By Armen Zakarian
Armenia’s notoriously corrupt traffic police are facing a sweeping government crackdown, with more than a hundred of their officers fired for bribery over the past two weeks, officials said on Saturday.
At least seven of them were arrested by the police after being caught red-handed accepting kickbacks from motorists, according to the interior ministry. Some bribing incidents were videotaped and shown to the public on the ministry’s weekly televised crime report.
The interior ministry spokesman, Artak Vartazarian, told RFE/RL that about a hundred other employees of the State Auto Inspectorate (PAT) have been subjected to softer sanctions for “various kinds of misbehavior.” He said the unprecedented crackdown was ordered by Interior Minister Hayk Harutiunian who had grown frustrated over the unabated corruption in the traffic police which dates back to the Soviet period.

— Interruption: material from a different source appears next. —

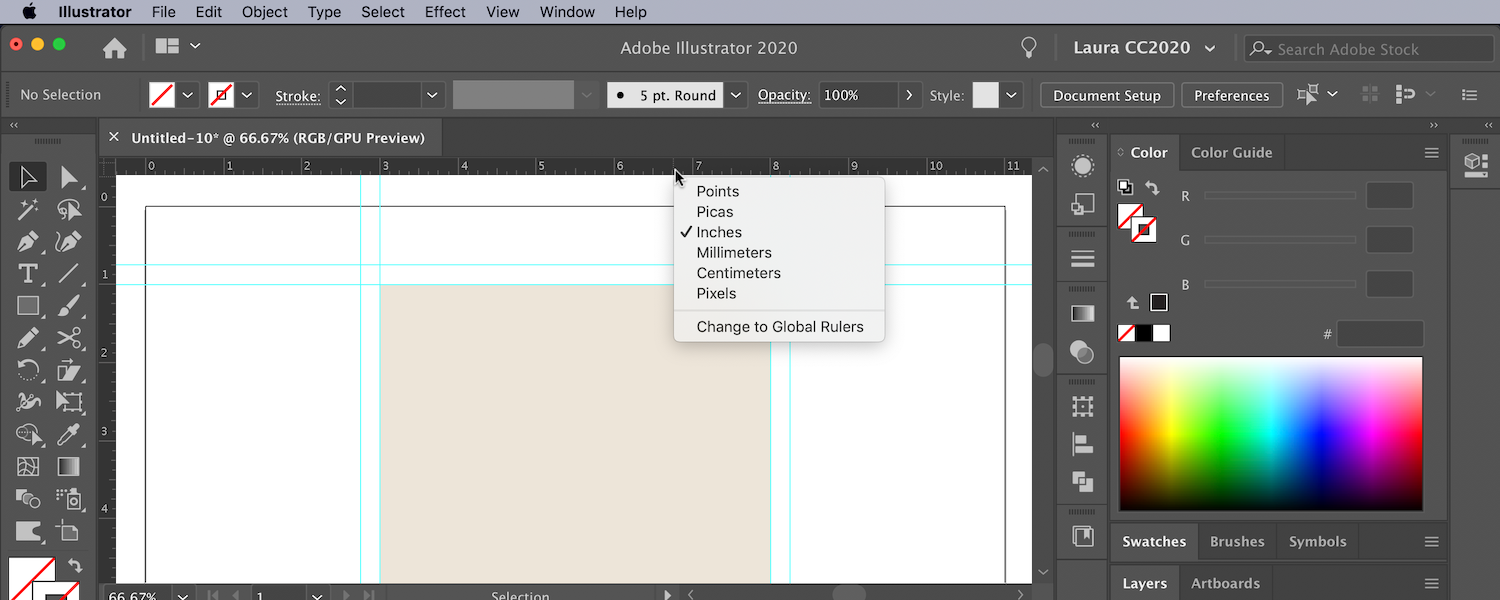This screenshot has width=1500, height=600.
Task: Open Document Setup
Action: tap(1106, 95)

“These are very unfortunate and sad incidents,” said Colonel Hayk Sarkisian, the deputy head of the Yerevan PAT. But he claimed to have little knowledge about details of the criminal proceedings against his arrested employees. Five of them hold the rank of police lieutenant.
The crackdown, which has resulted in the virtual disappearance of stationary police patrols from the streets of the capital, was welcomed by an Armenian non-governmental organization defending car owners’ interests. : “We do feel that there is a tendency now in the interior ministry to get tougher on the corrupt police officers,” the deputy chairman of the group called Achilles, Vladimir Ghazarian, told RFE/RL. Ghazarian said he expects that many Armenian motorists will avoid arbitrary checks and money extortions in the coming weeks.

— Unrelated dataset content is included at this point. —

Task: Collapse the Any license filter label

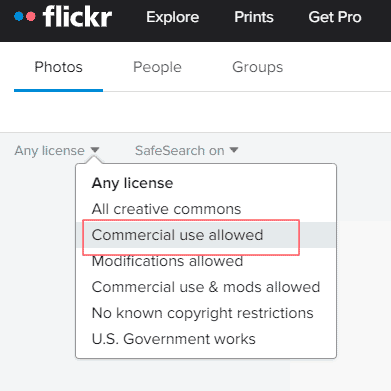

Bribing a road policeman is customary in Armenia where the average kickback for an alleged or proven violation of traffic rules is 1000 drams (about $2). But the latest wave of arrests and dismissals alone is unlikely to solve the problem. Like other Armenian government agencies, the PAT has been chronically underfunded and not reformed since the Soviet times.
State funding allows the agency to procure only two liters of gasoline a day for each of its patrol cars. Low-ranking officers operating them are unofficially required to procure the rest of the required fuel at their own expense. An average monthly salary of 20,000 drams ($36) makes them even more prone to taking bribes. A large part of the illegal payments is known to be redirected to their bosses.
Interior ministry spokesman Vartazarian, however, insisted that there is no need to overhaul the entire system of road policing. “This is the shortcoming of some dishonest employees, not the system as a whole,” he claimed.